Smart Vision Transparency: Efficient Ocular Disease Prediction Model Using Explainable Artificial Intelligence.

机构信息

Department of Computer Science, Prince Mohammad Bin Fahd University, Dhahran 34754, Saudi Arabia.

Department of Computer Science, Lahore Garrison University, Lahore 54000, Pakistan.

出版信息

Sensors (Basel). 2024 Oct 14;24(20):6618. doi: 10.3390/s24206618.

Abstract

The early prediction of ocular disease is certainly an obligatory concern in the domain of ophthalmic medicine. Although modern scientific discoveries have shown the potential to treat eye diseases by using artificial intelligence (AI) and machine learning, explainable AI remains a crucial challenge confronting this area of research.
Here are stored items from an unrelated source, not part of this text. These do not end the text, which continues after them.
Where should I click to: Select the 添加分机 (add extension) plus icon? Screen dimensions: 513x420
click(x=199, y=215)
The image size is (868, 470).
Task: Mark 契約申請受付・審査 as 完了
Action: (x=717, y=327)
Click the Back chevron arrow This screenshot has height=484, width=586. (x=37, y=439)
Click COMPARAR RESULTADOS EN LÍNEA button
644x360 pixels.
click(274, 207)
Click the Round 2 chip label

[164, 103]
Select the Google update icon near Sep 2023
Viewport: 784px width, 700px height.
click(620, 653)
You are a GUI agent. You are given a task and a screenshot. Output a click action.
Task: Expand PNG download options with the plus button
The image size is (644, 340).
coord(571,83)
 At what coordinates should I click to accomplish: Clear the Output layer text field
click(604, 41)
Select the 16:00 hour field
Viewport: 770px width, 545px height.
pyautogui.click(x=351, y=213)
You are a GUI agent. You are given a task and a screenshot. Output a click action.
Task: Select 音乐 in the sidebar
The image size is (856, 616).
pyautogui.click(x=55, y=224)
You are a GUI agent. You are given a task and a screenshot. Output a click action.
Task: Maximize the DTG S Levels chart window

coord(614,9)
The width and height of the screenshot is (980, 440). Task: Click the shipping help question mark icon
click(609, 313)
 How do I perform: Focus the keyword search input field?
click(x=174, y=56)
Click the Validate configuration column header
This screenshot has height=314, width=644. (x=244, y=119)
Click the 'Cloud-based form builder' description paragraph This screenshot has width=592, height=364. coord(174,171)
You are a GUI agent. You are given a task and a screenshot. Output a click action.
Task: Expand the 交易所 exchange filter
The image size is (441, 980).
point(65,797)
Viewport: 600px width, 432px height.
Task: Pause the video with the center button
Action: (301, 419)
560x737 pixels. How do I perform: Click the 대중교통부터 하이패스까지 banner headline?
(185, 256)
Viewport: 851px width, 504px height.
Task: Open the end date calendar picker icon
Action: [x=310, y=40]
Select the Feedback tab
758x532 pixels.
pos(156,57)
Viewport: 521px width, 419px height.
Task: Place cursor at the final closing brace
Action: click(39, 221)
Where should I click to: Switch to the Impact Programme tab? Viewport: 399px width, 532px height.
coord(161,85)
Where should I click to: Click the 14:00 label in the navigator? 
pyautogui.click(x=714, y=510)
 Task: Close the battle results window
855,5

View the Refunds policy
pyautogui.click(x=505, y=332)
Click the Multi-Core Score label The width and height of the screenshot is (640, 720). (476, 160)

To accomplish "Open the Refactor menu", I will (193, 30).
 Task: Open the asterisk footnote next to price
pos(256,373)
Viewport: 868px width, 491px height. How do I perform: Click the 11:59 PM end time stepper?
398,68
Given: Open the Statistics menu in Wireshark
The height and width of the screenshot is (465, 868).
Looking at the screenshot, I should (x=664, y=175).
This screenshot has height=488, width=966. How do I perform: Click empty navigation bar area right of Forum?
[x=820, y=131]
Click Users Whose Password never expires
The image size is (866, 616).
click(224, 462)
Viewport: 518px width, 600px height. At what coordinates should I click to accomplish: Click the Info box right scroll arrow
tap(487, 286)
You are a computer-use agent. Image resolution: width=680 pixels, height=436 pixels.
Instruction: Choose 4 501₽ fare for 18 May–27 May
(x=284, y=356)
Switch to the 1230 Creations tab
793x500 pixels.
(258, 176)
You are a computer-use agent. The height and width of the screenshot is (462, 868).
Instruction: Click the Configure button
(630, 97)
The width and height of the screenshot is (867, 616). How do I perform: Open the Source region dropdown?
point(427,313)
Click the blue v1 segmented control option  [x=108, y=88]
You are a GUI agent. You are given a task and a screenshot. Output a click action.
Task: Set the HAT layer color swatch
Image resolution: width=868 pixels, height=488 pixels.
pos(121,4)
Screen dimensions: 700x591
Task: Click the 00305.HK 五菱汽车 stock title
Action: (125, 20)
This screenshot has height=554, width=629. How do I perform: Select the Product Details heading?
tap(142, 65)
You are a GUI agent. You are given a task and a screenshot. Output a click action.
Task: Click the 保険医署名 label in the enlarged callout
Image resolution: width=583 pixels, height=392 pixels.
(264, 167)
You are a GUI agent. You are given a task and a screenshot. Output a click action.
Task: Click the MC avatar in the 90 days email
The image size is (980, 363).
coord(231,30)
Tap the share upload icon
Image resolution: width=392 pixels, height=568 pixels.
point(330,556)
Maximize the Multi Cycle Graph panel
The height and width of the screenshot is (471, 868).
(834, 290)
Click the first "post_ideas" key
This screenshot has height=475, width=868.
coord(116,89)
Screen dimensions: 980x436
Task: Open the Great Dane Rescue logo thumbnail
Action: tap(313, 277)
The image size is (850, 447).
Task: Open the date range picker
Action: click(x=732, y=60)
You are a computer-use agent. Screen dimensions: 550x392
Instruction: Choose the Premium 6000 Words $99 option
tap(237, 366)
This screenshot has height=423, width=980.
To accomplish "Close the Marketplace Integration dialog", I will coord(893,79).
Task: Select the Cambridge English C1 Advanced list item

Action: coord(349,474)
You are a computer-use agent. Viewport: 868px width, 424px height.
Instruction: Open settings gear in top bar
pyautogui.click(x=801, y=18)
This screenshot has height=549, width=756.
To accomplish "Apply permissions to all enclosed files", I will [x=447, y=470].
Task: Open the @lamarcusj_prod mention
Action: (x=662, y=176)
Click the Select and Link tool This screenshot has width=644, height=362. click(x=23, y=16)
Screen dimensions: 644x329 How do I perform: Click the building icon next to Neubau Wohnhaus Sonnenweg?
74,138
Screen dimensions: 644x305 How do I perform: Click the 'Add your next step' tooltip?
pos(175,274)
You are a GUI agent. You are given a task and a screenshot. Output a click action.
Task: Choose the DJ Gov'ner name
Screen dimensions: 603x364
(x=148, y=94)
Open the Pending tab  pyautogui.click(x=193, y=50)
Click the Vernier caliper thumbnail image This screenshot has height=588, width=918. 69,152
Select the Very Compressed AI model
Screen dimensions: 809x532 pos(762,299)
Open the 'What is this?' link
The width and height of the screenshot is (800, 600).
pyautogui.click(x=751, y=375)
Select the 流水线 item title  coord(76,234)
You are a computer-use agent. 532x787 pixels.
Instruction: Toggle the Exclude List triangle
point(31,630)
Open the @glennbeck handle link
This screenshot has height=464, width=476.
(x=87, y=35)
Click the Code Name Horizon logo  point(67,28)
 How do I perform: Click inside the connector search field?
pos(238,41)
Although some traditional methods put in significant effort, they cannot accurately predict the proper ocular diseases. However, incorporating AI into diagnosing eye diseases in healthcare complicates the situation as the decision-making process of AI demonstrates complexity, which is a significant concern, especially in major sectors like ocular disease prediction. The lack of transparency in the AI models may hinder the confidence and trust of the doctors and the patients, as well as their perception of the AI and its abilities. Accordingly, explainable AI is significant in ensuring trust in the technology, enhancing clinical decision-making ability, and deploying ocular disease detection. This research proposed an efficient transfer learning model for eye disease prediction to transform smart vision potential in the healthcare sector and meet conventional approaches' challenges while integrating explainable artificial intelligence (XAI). The integration of XAI in the proposed model ensures the transparency of the decision-making process through the comprehensive provision of rationale. This proposed model provides promising results with 95.74% accuracy and explains the transformative potential of XAI in advancing ocular healthcare. This significant milestone underscores the effectiveness of the proposed model in accurately determining various types of ocular disease. It is clearly shown that the proposed model is performing better than the previously published methods.

摘要

眼部疾病的早期预测无疑是眼科医学领域的一个必要关注点。虽然现代科学发现通过人工智能(AI)和机器学习有可能治疗眼部疾病,但可解释性 AI 仍然是该研究领域面临的关键挑战。尽管一些传统方法投入了大量精力,但它们无法准确预测适当的眼部疾病。然而,将 AI 纳入医疗保健中的眼部疾病诊断会使情况变得复杂,因为 AI 的决策过程表现出复杂性,这是一个重大关注点,尤其是在眼部疾病预测等主要领域。AI 模型缺乏透明度可能会阻碍医生和患者的信心和信任,以及他们对 AI 及其能力的看法。因此,可解释性 AI 对于确保对技术的信任、提高临床决策能力以及部署眼部疾病检测至关重要。本研究提出了一种用于眼部疾病预测的高效迁移学习模型,以挖掘医疗保健领域的智能视觉潜力,并应对传统方法的挑战,同时整合可解释性人工智能(XAI)。通过全面提供推理,XAI 的集成确保了决策过程的透明度。该模型提供了有希望的结果,准确率为 95.74%,并解释了 XAI 在推进眼部医疗保健方面的变革性潜力。这一重要里程碑表明,该模型在准确确定各种类型的眼部疾病方面的有效性。显然,该模型的表现优于之前发表的方法。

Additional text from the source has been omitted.